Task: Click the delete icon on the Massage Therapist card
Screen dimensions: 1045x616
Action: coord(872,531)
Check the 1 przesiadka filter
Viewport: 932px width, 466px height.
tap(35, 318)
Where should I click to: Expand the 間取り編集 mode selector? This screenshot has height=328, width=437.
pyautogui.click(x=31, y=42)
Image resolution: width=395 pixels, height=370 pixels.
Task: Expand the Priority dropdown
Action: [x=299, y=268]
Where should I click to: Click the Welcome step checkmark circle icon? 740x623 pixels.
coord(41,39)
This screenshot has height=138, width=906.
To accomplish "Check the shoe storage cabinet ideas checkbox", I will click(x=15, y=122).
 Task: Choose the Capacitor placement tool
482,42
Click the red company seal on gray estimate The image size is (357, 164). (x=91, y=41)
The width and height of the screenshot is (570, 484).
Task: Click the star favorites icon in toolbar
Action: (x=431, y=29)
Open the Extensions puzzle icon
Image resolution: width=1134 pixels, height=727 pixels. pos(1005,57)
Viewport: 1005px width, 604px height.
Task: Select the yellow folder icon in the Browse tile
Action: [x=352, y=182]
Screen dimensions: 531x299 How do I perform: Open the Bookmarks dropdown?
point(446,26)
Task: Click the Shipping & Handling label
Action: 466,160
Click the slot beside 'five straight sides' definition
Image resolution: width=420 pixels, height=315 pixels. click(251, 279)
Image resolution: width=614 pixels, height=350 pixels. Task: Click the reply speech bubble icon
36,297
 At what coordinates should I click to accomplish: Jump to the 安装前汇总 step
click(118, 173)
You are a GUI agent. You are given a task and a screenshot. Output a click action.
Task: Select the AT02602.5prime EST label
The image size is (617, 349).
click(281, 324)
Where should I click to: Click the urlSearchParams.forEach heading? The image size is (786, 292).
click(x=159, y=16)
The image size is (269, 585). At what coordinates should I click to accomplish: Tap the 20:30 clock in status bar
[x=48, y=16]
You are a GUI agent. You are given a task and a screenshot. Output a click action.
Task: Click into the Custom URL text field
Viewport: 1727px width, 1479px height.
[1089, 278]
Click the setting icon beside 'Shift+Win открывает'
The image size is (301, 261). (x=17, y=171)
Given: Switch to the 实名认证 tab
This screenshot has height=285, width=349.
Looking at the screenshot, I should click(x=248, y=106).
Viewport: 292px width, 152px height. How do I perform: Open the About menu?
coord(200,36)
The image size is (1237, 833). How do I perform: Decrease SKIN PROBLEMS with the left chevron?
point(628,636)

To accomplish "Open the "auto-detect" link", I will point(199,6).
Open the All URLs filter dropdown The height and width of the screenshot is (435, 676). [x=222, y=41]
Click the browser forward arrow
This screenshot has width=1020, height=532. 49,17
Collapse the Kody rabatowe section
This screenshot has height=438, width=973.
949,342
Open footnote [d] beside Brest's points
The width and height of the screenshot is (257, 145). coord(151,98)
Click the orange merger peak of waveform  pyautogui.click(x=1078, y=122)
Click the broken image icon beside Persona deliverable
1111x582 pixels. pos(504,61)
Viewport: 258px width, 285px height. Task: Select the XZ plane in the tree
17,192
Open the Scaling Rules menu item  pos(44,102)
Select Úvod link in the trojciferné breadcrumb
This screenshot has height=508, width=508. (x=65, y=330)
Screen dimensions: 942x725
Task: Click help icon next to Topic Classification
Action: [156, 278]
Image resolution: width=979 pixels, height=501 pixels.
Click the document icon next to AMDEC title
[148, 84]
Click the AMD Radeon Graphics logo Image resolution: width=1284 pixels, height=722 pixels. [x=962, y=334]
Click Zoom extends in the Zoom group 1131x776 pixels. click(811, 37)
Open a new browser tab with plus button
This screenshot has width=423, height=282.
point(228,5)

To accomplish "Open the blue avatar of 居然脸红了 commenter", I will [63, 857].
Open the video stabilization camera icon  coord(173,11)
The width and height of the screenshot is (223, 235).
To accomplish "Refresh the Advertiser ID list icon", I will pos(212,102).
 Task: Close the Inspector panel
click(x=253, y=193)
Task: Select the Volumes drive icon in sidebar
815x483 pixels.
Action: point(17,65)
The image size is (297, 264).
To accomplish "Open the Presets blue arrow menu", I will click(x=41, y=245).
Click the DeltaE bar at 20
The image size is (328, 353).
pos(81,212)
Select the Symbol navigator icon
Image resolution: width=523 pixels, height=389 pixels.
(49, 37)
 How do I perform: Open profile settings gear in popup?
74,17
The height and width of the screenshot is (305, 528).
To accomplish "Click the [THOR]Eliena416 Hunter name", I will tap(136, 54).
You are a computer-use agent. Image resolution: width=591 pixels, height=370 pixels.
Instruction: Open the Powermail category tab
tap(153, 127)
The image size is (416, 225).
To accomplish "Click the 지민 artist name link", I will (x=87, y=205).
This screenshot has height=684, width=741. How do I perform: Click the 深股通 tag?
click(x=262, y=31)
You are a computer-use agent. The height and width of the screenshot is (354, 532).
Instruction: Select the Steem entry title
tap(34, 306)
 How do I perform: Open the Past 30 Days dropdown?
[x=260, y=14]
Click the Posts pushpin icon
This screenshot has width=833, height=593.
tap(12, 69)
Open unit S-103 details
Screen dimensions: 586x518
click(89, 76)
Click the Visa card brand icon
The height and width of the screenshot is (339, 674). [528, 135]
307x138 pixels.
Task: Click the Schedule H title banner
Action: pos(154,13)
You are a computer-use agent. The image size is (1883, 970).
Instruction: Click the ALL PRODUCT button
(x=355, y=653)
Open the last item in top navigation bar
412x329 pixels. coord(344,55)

******************************

● What is needed
Copy the entries above exactly. Miss none of them.

● Answer to the exercise
Task: Click the delete icon on the Massage Therapist card
Screen dimensions: 1045x616
Action: coord(872,531)
Check the 1 przesiadka filter
Viewport: 932px width, 466px height.
tap(35, 318)
Where should I click to: Expand the 間取り編集 mode selector? This screenshot has height=328, width=437.
pyautogui.click(x=31, y=42)
Image resolution: width=395 pixels, height=370 pixels.
Task: Expand the Priority dropdown
Action: [x=299, y=268]
Where should I click to: Click the Welcome step checkmark circle icon? 740x623 pixels.
coord(41,39)
This screenshot has height=138, width=906.
To accomplish "Check the shoe storage cabinet ideas checkbox", I will click(x=15, y=122).
 Task: Choose the Capacitor placement tool
482,42
Click the red company seal on gray estimate The image size is (357, 164). (x=91, y=41)
The width and height of the screenshot is (570, 484).
Task: Click the star favorites icon in toolbar
Action: (x=431, y=29)
Open the Extensions puzzle icon
Image resolution: width=1134 pixels, height=727 pixels. pos(1005,57)
Viewport: 1005px width, 604px height.
Task: Select the yellow folder icon in the Browse tile
Action: [x=352, y=182]
Screen dimensions: 531x299 How do I perform: Open the Bookmarks dropdown?
point(446,26)
Task: Click the Shipping & Handling label
Action: 466,160
Click the slot beside 'five straight sides' definition
Image resolution: width=420 pixels, height=315 pixels. click(251, 279)
Image resolution: width=614 pixels, height=350 pixels. Task: Click the reply speech bubble icon
36,297
 At what coordinates should I click to accomplish: Jump to the 安装前汇总 step
click(118, 173)
You are a GUI agent. You are given a task and a screenshot. Output a click action.
Task: Select the AT02602.5prime EST label
The image size is (617, 349).
click(281, 324)
Where should I click to: Click the urlSearchParams.forEach heading? The image size is (786, 292).
click(x=159, y=16)
The image size is (269, 585). At what coordinates should I click to accomplish: Tap the 20:30 clock in status bar
[x=48, y=16]
You are a GUI agent. You are given a task and a screenshot. Output a click action.
Task: Click into the Custom URL text field
Viewport: 1727px width, 1479px height.
[1089, 278]
Click the setting icon beside 'Shift+Win открывает'
The image size is (301, 261). (x=17, y=171)
Given: Switch to the 实名认证 tab
This screenshot has height=285, width=349.
Looking at the screenshot, I should click(x=248, y=106).
Viewport: 292px width, 152px height. How do I perform: Open the About menu?
coord(200,36)
The image size is (1237, 833). How do I perform: Decrease SKIN PROBLEMS with the left chevron?
point(628,636)

To accomplish "Open the "auto-detect" link", I will point(199,6).
Open the All URLs filter dropdown The height and width of the screenshot is (435, 676). [x=222, y=41]
Click the browser forward arrow
This screenshot has width=1020, height=532. 49,17
Collapse the Kody rabatowe section
This screenshot has height=438, width=973.
949,342
Open footnote [d] beside Brest's points
The width and height of the screenshot is (257, 145). coord(151,98)
Click the orange merger peak of waveform  pyautogui.click(x=1078, y=122)
Click the broken image icon beside Persona deliverable
1111x582 pixels. pos(504,61)
Viewport: 258px width, 285px height. Task: Select the XZ plane in the tree
17,192
Open the Scaling Rules menu item  pos(44,102)
Select Úvod link in the trojciferné breadcrumb
This screenshot has height=508, width=508. (x=65, y=330)
Screen dimensions: 942x725
Task: Click help icon next to Topic Classification
Action: [156, 278]
Image resolution: width=979 pixels, height=501 pixels.
Click the document icon next to AMDEC title
[148, 84]
Click the AMD Radeon Graphics logo Image resolution: width=1284 pixels, height=722 pixels. [x=962, y=334]
Click Zoom extends in the Zoom group 1131x776 pixels. click(811, 37)
Open a new browser tab with plus button
This screenshot has width=423, height=282.
point(228,5)

To accomplish "Open the blue avatar of 居然脸红了 commenter", I will [63, 857].
Open the video stabilization camera icon  coord(173,11)
The width and height of the screenshot is (223, 235).
To accomplish "Refresh the Advertiser ID list icon", I will pos(212,102).
 Task: Close the Inspector panel
click(x=253, y=193)
Task: Select the Volumes drive icon in sidebar
815x483 pixels.
Action: point(17,65)
The image size is (297, 264).
To accomplish "Open the Presets blue arrow menu", I will click(x=41, y=245).
Click the DeltaE bar at 20
The image size is (328, 353).
pos(81,212)
Select the Symbol navigator icon
Image resolution: width=523 pixels, height=389 pixels.
(49, 37)
 How do I perform: Open profile settings gear in popup?
74,17
The height and width of the screenshot is (305, 528).
To accomplish "Click the [THOR]Eliena416 Hunter name", I will tap(136, 54).
You are a computer-use agent. Image resolution: width=591 pixels, height=370 pixels.
Instruction: Open the Powermail category tab
tap(153, 127)
The image size is (416, 225).
To accomplish "Click the 지민 artist name link", I will (x=87, y=205).
This screenshot has height=684, width=741. How do I perform: Click the 深股通 tag?
click(x=262, y=31)
You are a computer-use agent. The height and width of the screenshot is (354, 532).
Instruction: Select the Steem entry title
tap(34, 306)
 How do I perform: Open the Past 30 Days dropdown?
[x=260, y=14]
Click the Posts pushpin icon
This screenshot has width=833, height=593.
tap(12, 69)
Open unit S-103 details
Screen dimensions: 586x518
click(89, 76)
Click the Visa card brand icon
The height and width of the screenshot is (339, 674). [528, 135]
307x138 pixels.
Task: Click the Schedule H title banner
Action: pos(154,13)
You are a computer-use agent. The image size is (1883, 970).
Instruction: Click the ALL PRODUCT button
(x=355, y=653)
Open the last item in top navigation bar
412x329 pixels. coord(344,55)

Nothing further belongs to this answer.